Menilik pada histori atas hal maupun upaya yang dilakukan oleh Gus Dur tentu saja tak salah ketika membaca ulang esai Mitsuo Nakamura dalam bunga rampai berjudul NU dan Keindonesiaaan (Gramedia Pustaka Utama, 2010). Profesor emeritus Chiba University Jepang tersebut mengisahkannya dalam tulisan yang berjudul Harapan Terhadap NU Pasca-Gus Dur. Gus Dur melakukan banyak hal dalam peran serta upaya untuk mewujudkan konsep Islam tanpa kekerasan.

Seperti diantaranya adalah rehabilitasi eks PKI/ tapol, pengakuan kultur dan agama keturunan Tionghoa dan suku etnis Papua, dialog langsung dengan masyarakat luas hingga usaha-usaha menanamkan hubungan akarab dan kepercayaan pribadi dengan para pemimpin dunia.

Nakamura kemudian juga menyampaikan bahwa sosok Gus Dur merupakan sosok seorang pemikir, guru, dan negarawan yang luar biasa. Dia telah memformulasikan garis besar untuk menuju Indonesia yang demokratis dan sejahtera. Dia tidak hanya menunjukkan pemikirannya, tetapi juga telah berhasil merealisasikan hal-hal yang dicita-citakan dengan keberanian pribadi. Upaya ini tentu saja merupakan salah satu hal yang luar biasa dari sosok Gus Dur.

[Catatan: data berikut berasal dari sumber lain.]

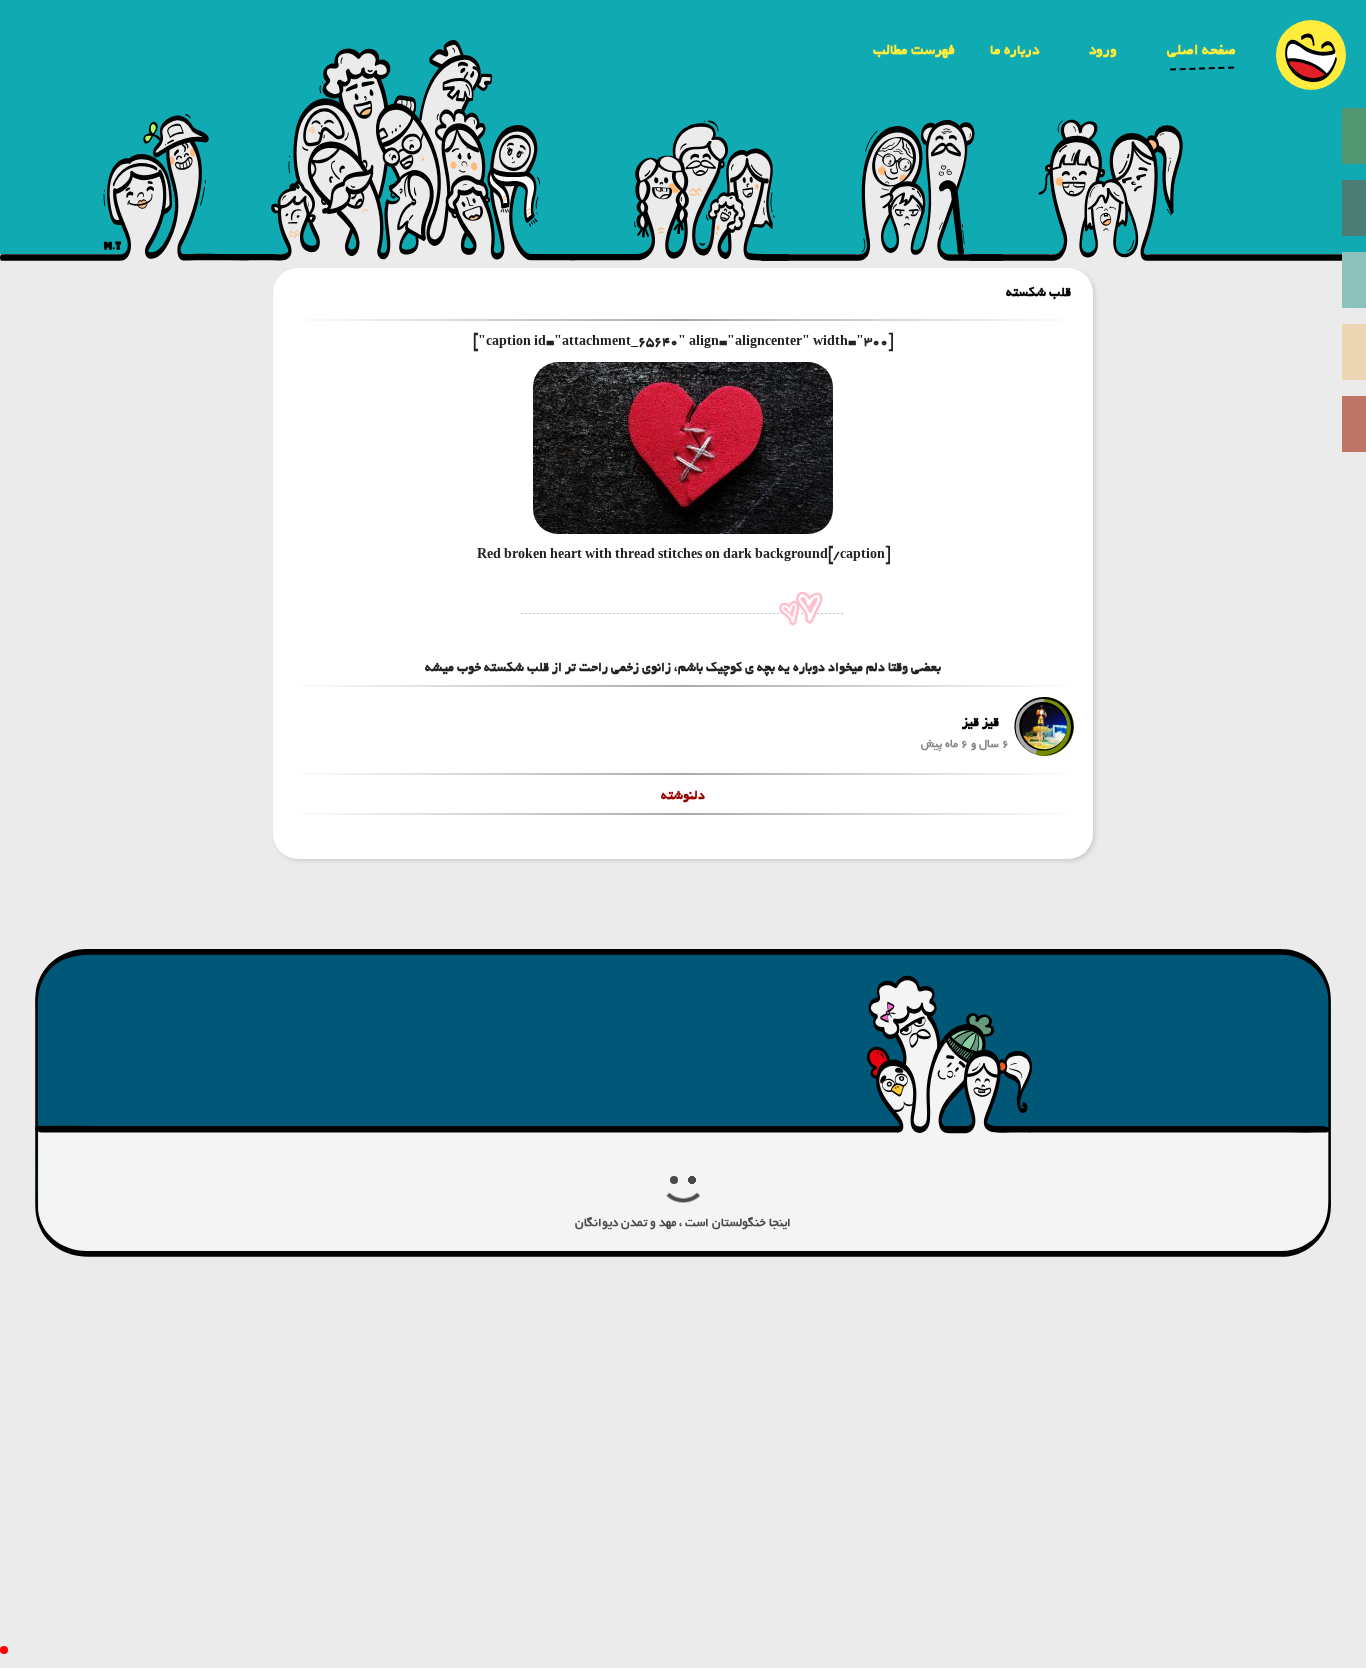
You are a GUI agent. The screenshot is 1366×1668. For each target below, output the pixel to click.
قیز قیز (980, 722)
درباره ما (1014, 50)
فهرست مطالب (914, 50)
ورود (1103, 50)
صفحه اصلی (1201, 50)
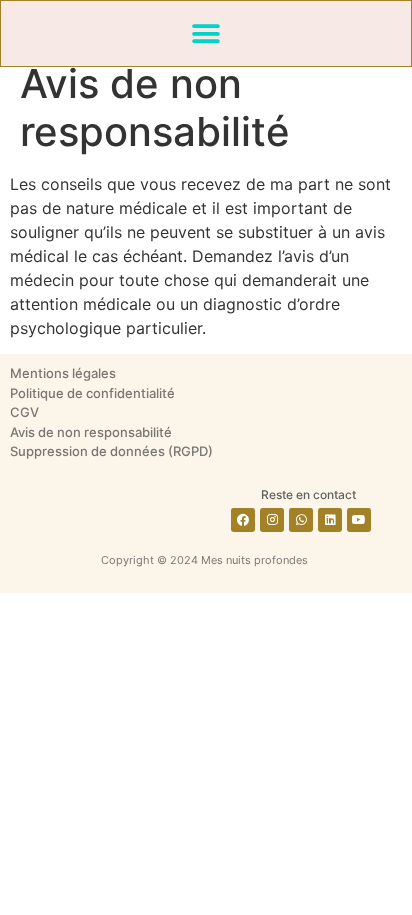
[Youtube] (359, 520)
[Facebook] (243, 520)
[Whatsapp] (301, 520)
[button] (206, 33)
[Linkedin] (330, 520)
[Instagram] (272, 520)
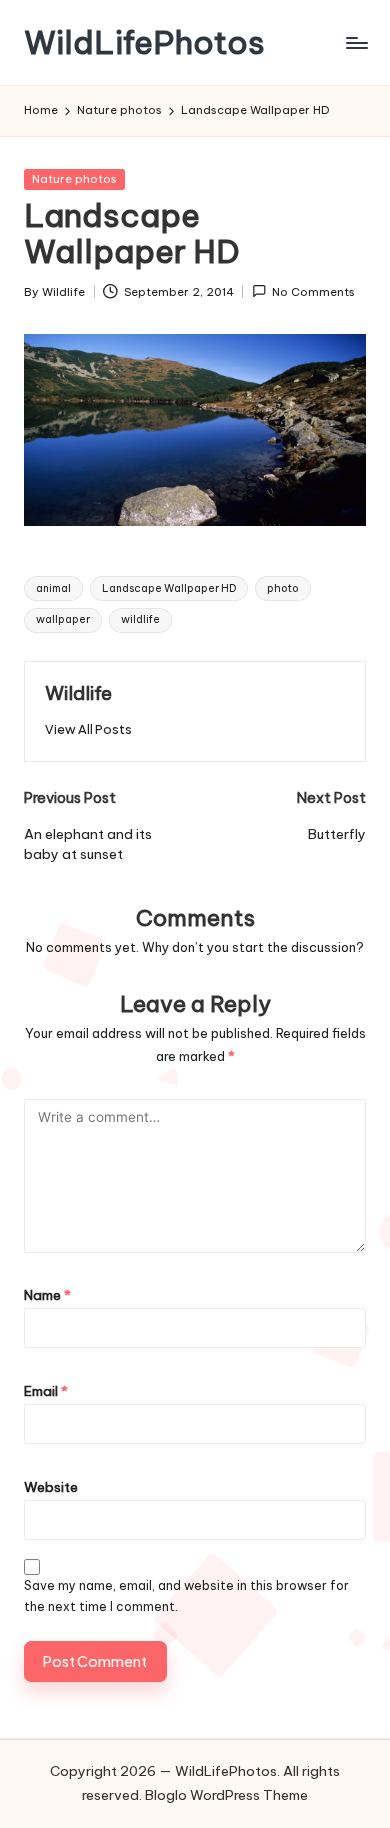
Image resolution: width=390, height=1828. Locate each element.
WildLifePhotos (144, 42)
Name (47, 1295)
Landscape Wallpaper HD (169, 588)
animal (53, 588)
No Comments (313, 292)
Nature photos (74, 179)
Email (46, 1391)
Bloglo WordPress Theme (226, 1795)
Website (51, 1487)
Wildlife (78, 693)
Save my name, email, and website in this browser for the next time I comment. (186, 1596)
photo (283, 588)
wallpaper (63, 619)
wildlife (140, 619)
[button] (88, 729)
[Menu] (356, 42)
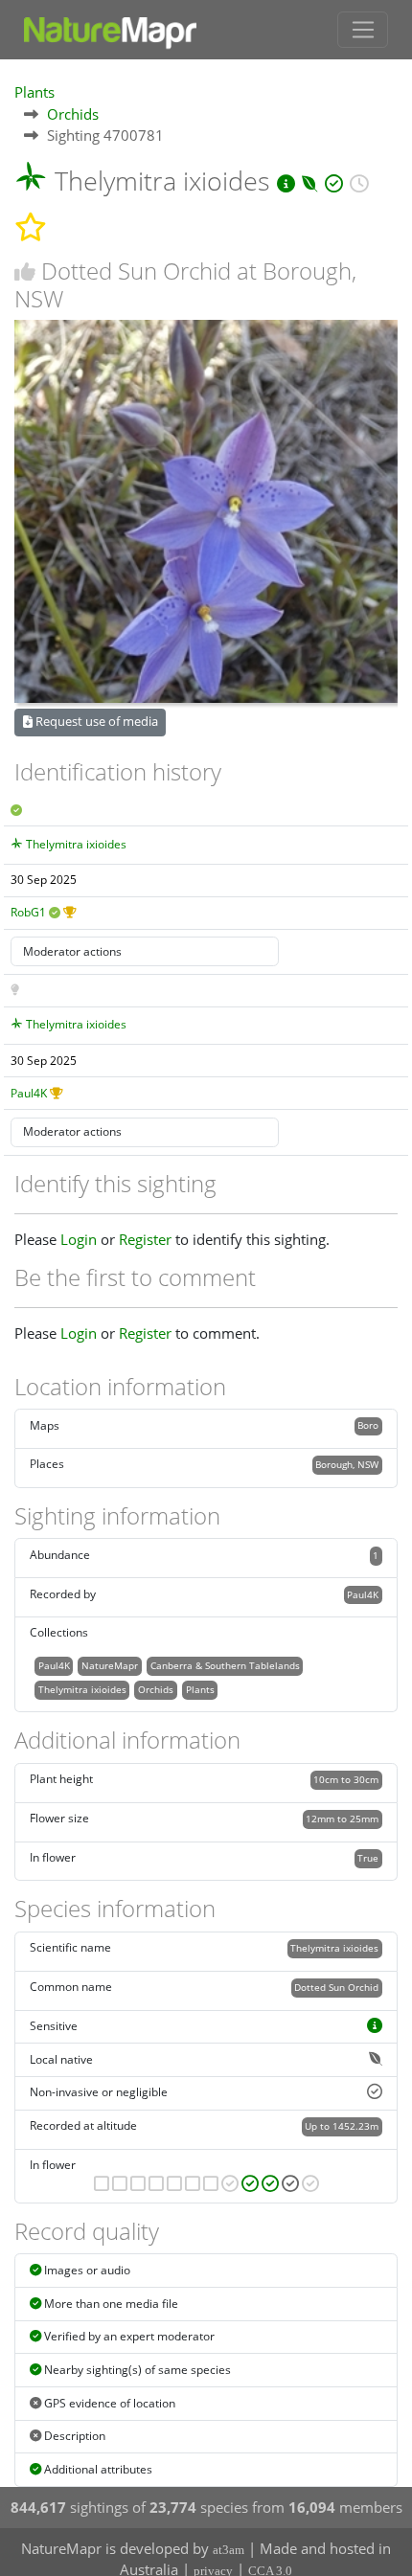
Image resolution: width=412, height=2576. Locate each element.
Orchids (73, 114)
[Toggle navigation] (362, 29)
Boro (367, 1425)
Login (78, 1239)
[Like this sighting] (24, 271)
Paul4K (29, 1093)
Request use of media (95, 721)
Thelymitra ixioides (76, 844)
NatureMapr (109, 1665)
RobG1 (28, 912)
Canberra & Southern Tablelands (225, 1665)
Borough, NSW (346, 1464)
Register (145, 1239)
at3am (228, 2549)
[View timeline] (359, 180)
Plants (34, 92)
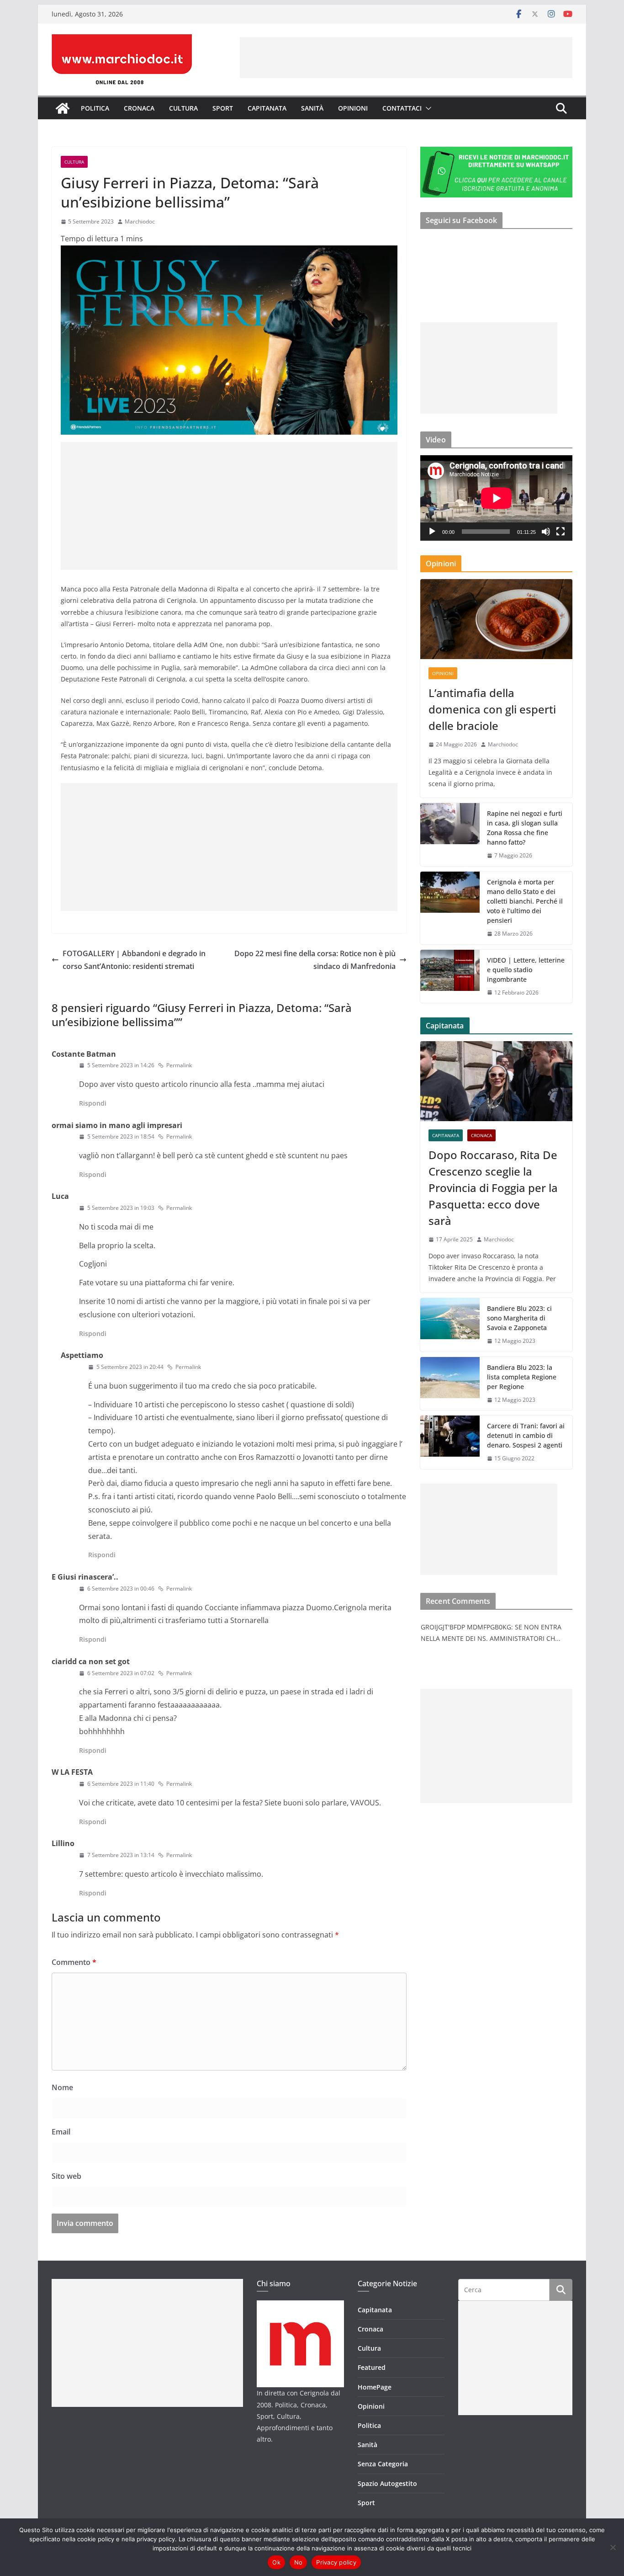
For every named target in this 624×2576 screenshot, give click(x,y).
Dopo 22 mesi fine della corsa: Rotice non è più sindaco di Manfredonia (315, 960)
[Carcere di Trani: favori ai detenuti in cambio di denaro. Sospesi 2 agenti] (450, 1442)
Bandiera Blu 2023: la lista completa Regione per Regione (521, 1377)
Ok (276, 2562)
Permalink (179, 1065)
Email (61, 2132)
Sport (222, 108)
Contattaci (402, 108)
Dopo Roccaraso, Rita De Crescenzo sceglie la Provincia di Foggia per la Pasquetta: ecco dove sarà (493, 1187)
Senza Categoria (383, 2463)
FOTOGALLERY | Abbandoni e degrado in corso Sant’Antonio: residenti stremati (134, 960)
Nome (62, 2087)
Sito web (66, 2176)
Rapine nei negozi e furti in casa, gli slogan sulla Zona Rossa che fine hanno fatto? (524, 827)
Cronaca (139, 108)
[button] (427, 108)
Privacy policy (336, 2562)
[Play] (432, 531)
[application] (496, 498)
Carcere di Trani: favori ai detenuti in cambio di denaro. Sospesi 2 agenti (526, 1435)
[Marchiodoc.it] (63, 108)
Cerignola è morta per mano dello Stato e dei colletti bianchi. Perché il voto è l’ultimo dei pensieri (525, 901)
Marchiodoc (140, 221)
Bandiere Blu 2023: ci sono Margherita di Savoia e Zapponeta (519, 1318)
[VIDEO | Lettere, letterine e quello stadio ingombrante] (450, 976)
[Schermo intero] (560, 531)
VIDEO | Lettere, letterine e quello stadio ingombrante (526, 970)
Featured (372, 2367)
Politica (95, 108)
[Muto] (545, 531)
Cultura (183, 108)
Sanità (312, 108)
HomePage (374, 2387)
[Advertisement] (406, 57)
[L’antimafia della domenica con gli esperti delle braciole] (496, 619)
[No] (612, 2547)
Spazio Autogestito (387, 2483)
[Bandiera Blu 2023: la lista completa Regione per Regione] (450, 1383)
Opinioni (353, 108)
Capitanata (267, 108)
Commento (74, 1962)
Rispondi (92, 1103)
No (298, 2562)
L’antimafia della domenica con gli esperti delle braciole (492, 709)
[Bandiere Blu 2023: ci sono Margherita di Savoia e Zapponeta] (450, 1325)
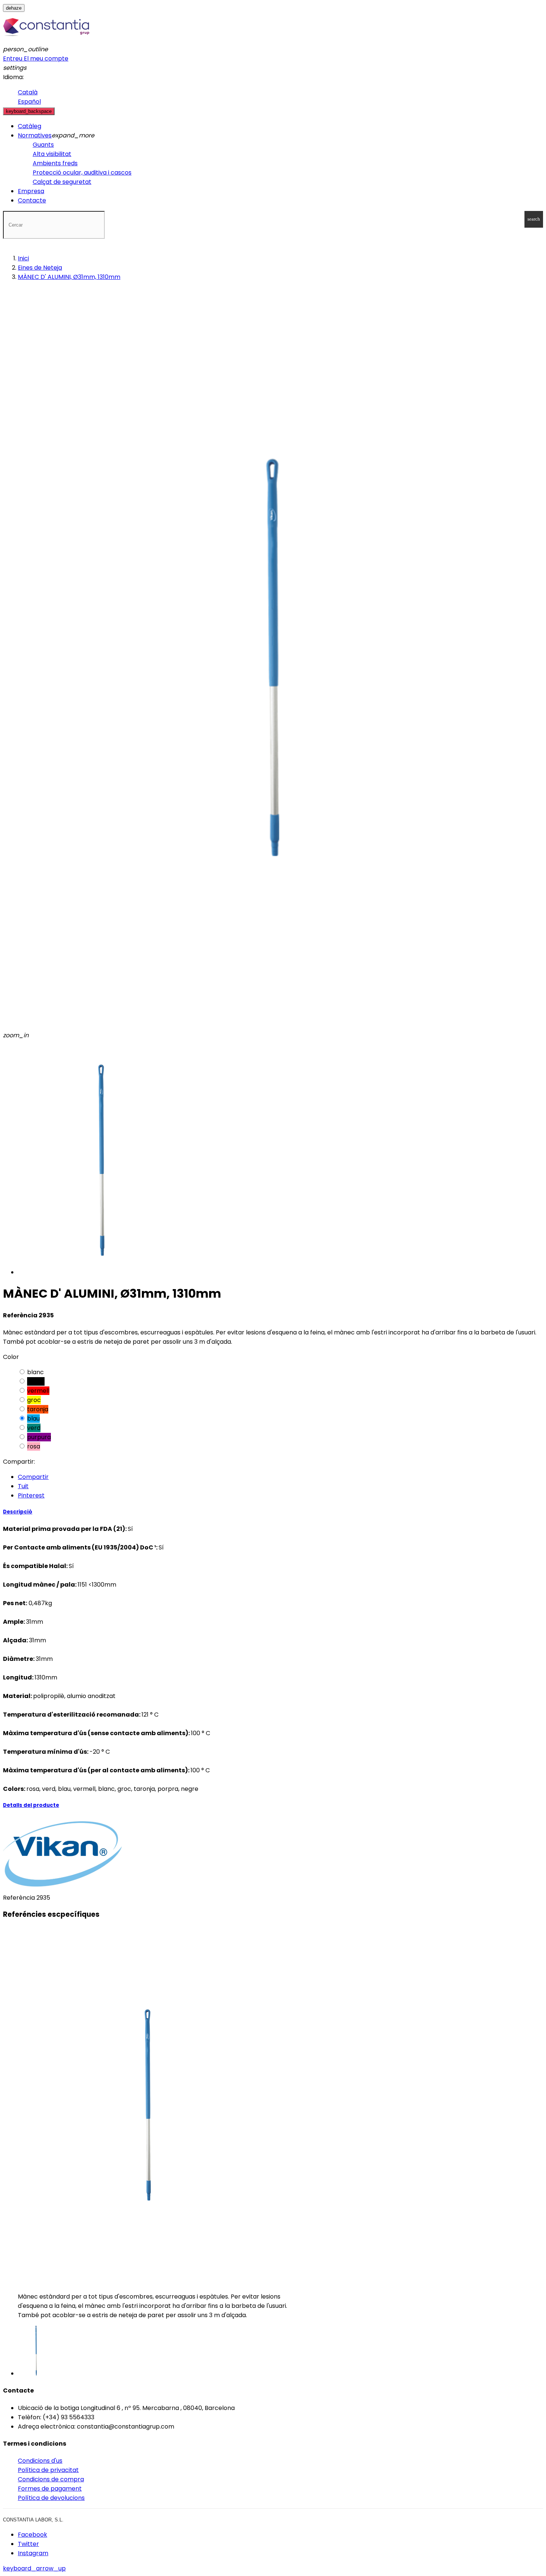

Gagasan-gagasannya menjadi api semangat untuk perjuangan dalam konteks bernegara, berbangsa hingga beragama yang tidak akan lekang oleh waktu. Sudah menjadi keharusan bagi kita yang masih hidup untuk meneruskan perjuangan.[]

*Oleh: Joko Priyono. Menempuh Studi di Jurusan Fisika Universitas Sebelas Maret sejak 2014. Menulis Buku Manifesto Cinta (2017) dan Bola Fisika (2018).